Bir ışık. Zorla açılmış gözlerim. Göz kapaklarımda el. Duyuyorum ama susuyorum. Ağzımı bıçak açmıyor.
Acılar çoğalıyor yeniden. ruhumu deler gibi olan keskin bi ışık gözlerimi alıyor. Buğuluklaşan sesler beynimin içinde yankılanıyor başımı döndürüyordu. Yorgun uykusuzdum ama bir yandan bu seslerin neler olduğunu ışığın nerden geldiğini merak ediyordum. Babam artık benle konuşmuyordu.
Zaman geçtikçe nefeslerimi hissediyordum. Midemde yanma, boğazımda acı vardı. Belirli aralıklarla çalan ses ve solunum cihazı sesleri vardı.
Yokuş. Havada dolanan denizin sesi ve gökyüzü gri havanın rüzgarlı olduğu bi yerdeyim. Sabah mı akşam mı belli değil.

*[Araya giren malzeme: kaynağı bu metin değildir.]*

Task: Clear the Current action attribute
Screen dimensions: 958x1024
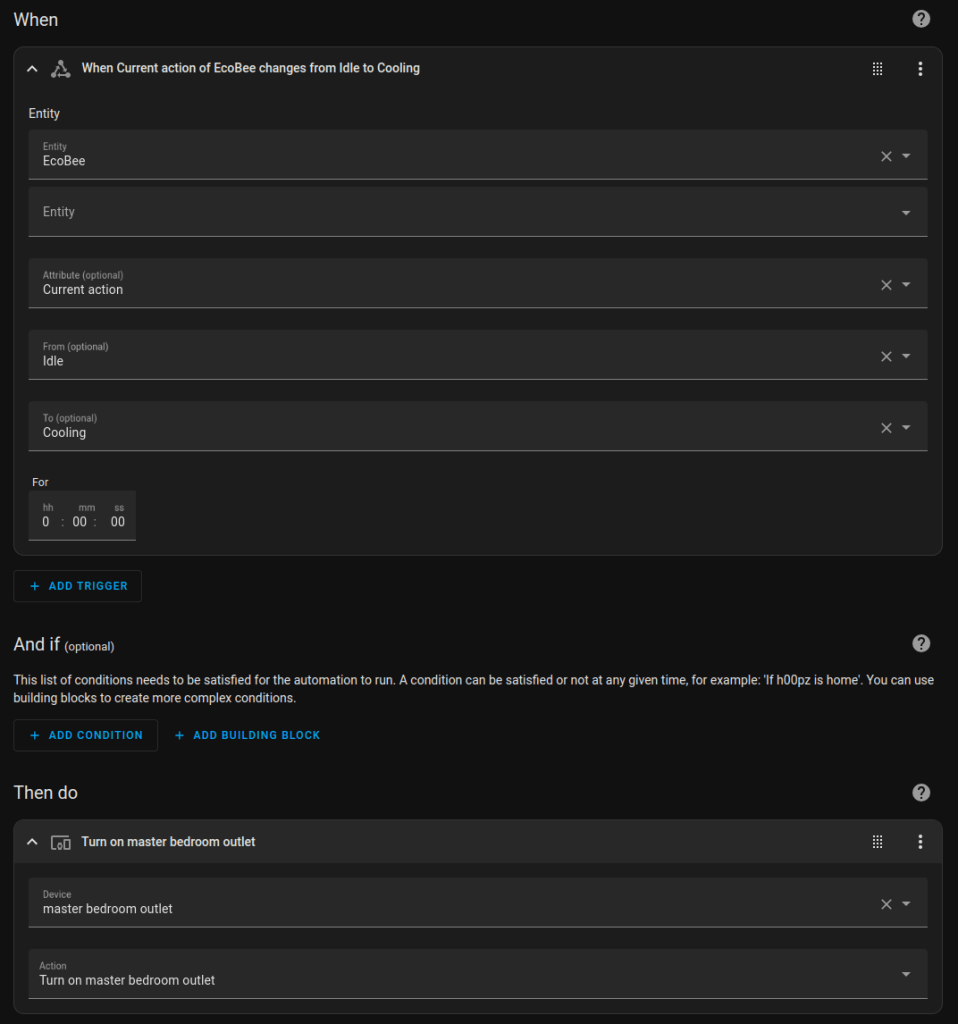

Kendimi hiç hissediyorum. Son derece yalnız kalmak istiyorum. Feci şekilde bitik oldum. Bir şeyler yapayım derken babalara geldim.
Uykum- uyk-u...
-" Hazel, Hazel. Doktor bey kendine geliyor." Hem konuşup hemde beni sarsan bi kol başımı ağrıtıyordu. Gözlerimi tamamen açtığımda yanımda oturan annem karşımda doktor onun yanında elinde dosya olan hemşire vardı.
Doktor bey konuşmaya başladı;-" Hazel hanım. Neden burda olduğunuzu biliyor musunuz ?"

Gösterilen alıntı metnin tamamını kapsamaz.